Here's a skeletal program that uses Tika in a stand-alone client. Rip
the RDBMS parts out....

https://lucidworks.com/2012/02/14/indexing-with-solrj/
On Sun, Oct 21, 2018 at 1:13 PM Alexandre Rafalovitch
<arafa...@gmail.com> wrote:
>
> Usually, we just say to do a custom solution using SolrJ client to
> connect. This gives you maximum flexibility and allows to integrate
> Tika either inside your code or as a server. Latest Tika actually has
> some off-thread handling I believe, to make it safer to embed.
>
> For DIH alternatives, if you want configuration over custom code, you
> could look at something like Apache NiFI. It can push data into Solr.
> Obviously it is a bigger solution, but it is correspondingly more
> robust too.
>
> Regards,
>    Alex.
> On Sun, 21 Oct 2018 at 11:07, Martin Frank Hansen (MHQ) <m...@kmd.dk> wrote:
> >
> > Hi Alexandre,
> >
> > Thanks for your reply.
> >
> > Yes right now it is just for testing the possibilities of Solr and 
> > Tesseract.
> >
> > I will take a look at the Tika documentation to see if I can make it work.
> >
> > You said that DIH are not recommended for production usage, what is the 
> > recommended method(s) to upload data to a Solr instance?
> >
> > Best regards
> >
> > Martin Frank Hansen
> >
> > -----Oprindelig meddelelse-----
> > Fra: Alexandre Rafalovitch <arafa...@gmail.com>
> > Sendt: 21. oktober 2018 16:26
> > Til: solr-user <solr-user@lucene.apache.org>
> > Emne: Re: Tesseract language
> >
> > There is a couple of things mixed in here:
> > 1) Extract handler is not recommended for production usage. It is great for 
> > a quick test, just like you did it, but going to production, running it 
> > externally is better. Tika - especially with large files can use up a lot 
> > of memory and trip up the Solr instance it is running within.

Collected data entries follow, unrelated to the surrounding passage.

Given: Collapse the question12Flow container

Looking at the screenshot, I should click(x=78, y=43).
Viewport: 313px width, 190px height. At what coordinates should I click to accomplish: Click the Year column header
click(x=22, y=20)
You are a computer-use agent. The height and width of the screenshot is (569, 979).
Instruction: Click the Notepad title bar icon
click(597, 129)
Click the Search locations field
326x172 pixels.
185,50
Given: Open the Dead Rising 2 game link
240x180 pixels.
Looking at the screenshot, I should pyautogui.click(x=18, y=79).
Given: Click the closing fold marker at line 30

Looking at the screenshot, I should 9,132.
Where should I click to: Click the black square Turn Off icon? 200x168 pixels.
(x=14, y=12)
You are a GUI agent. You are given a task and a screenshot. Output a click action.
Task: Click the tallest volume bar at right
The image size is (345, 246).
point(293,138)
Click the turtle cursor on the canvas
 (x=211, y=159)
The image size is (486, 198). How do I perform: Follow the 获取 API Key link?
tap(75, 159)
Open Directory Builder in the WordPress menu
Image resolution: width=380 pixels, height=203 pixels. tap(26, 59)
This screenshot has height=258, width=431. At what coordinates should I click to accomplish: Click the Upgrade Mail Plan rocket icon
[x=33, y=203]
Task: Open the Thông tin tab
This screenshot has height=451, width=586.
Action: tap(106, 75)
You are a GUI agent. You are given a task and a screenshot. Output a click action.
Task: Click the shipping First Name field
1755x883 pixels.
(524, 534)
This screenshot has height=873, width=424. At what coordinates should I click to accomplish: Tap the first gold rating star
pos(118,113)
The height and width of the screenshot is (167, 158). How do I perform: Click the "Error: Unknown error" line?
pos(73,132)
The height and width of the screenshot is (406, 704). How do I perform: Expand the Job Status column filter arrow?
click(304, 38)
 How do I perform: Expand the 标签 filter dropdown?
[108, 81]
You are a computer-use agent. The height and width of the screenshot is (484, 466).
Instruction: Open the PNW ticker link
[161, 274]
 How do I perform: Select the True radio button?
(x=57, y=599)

> > 2) If you are still just testing, you can configure Tika within Solr but 
> > specifying parseContent.config file as shown at the link and described 
> > further down in the same document:
> > https://lucene.apache.org/solr/guide/7_5/uploading-data-with-solr-cell-using-apache-tika.html#configuring-the-solr-extractingrequesthandler
> > You still need to check with Tika documentation with Tesseract can take its 
> > configuration from the parseContext file.
> > 3) If you are still testing with multiple files, Data Import Handler can 
> > iterate through files and then - as a nested entity - feed it to Tika 
> > processor for further extraction. I think one of the examples shows that.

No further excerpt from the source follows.